----- Exercise data -----

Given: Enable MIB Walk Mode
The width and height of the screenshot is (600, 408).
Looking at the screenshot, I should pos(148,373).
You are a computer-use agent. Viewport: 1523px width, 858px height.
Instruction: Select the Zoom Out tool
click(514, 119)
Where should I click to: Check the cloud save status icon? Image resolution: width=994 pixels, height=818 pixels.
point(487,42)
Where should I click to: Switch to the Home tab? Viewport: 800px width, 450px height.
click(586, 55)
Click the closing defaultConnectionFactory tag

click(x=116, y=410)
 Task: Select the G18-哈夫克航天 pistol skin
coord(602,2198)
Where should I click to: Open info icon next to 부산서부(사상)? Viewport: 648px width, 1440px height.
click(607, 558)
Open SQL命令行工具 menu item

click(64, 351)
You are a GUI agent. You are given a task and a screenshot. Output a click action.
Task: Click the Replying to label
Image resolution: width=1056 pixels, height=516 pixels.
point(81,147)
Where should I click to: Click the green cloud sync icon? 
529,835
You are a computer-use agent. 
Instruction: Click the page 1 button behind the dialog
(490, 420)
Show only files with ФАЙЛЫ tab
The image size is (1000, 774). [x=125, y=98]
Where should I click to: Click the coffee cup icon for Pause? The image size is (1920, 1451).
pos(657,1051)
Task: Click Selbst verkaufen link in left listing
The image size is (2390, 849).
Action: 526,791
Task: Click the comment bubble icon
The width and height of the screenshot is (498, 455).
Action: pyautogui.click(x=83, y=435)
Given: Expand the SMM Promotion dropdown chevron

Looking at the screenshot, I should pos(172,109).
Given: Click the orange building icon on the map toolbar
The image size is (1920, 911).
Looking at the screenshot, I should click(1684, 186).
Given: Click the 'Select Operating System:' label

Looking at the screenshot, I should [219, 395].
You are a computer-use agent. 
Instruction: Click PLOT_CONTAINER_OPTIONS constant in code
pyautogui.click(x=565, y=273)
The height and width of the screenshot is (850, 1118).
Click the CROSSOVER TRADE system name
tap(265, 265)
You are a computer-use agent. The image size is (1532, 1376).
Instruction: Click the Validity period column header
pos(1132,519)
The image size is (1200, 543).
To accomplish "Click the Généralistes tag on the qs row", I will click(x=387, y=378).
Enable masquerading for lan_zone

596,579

-----

• _Exercise_:
Could you retype each record exactly as it appears?

• _Exercise output_:
Given: Enable MIB Walk Mode
The width and height of the screenshot is (600, 408).
Looking at the screenshot, I should pos(148,373).
You are a computer-use agent. Viewport: 1523px width, 858px height.
Instruction: Select the Zoom Out tool
click(514, 119)
Where should I click to: Check the cloud save status icon? Image resolution: width=994 pixels, height=818 pixels.
point(487,42)
Where should I click to: Switch to the Home tab? Viewport: 800px width, 450px height.
click(586, 55)
Click the closing defaultConnectionFactory tag

click(x=116, y=410)
 Task: Select the G18-哈夫克航天 pistol skin
coord(602,2198)
Where should I click to: Open info icon next to 부산서부(사상)? Viewport: 648px width, 1440px height.
click(607, 558)
Open SQL命令行工具 menu item

click(64, 351)
You are a GUI agent. You are given a task and a screenshot. Output a click action.
Task: Click the Replying to label
Image resolution: width=1056 pixels, height=516 pixels.
point(81,147)
Where should I click to: Click the green cloud sync icon? 
529,835
You are a computer-use agent. 
Instruction: Click the page 1 button behind the dialog
(490, 420)
Show only files with ФАЙЛЫ tab
The image size is (1000, 774). [x=125, y=98]
Where should I click to: Click the coffee cup icon for Pause? The image size is (1920, 1451).
pos(657,1051)
Task: Click Selbst verkaufen link in left listing
The image size is (2390, 849).
Action: 526,791
Task: Click the comment bubble icon
The width and height of the screenshot is (498, 455).
Action: pyautogui.click(x=83, y=435)
Given: Expand the SMM Promotion dropdown chevron

Looking at the screenshot, I should pos(172,109).
Given: Click the orange building icon on the map toolbar
The image size is (1920, 911).
Looking at the screenshot, I should click(1684, 186).
Given: Click the 'Select Operating System:' label

Looking at the screenshot, I should [219, 395].
You are a computer-use agent. 
Instruction: Click PLOT_CONTAINER_OPTIONS constant in code
pyautogui.click(x=565, y=273)
The height and width of the screenshot is (850, 1118).
Click the CROSSOVER TRADE system name
tap(265, 265)
You are a computer-use agent. The image size is (1532, 1376).
Instruction: Click the Validity period column header
pos(1132,519)
The image size is (1200, 543).
To accomplish "Click the Généralistes tag on the qs row", I will click(x=387, y=378).
Enable masquerading for lan_zone

596,579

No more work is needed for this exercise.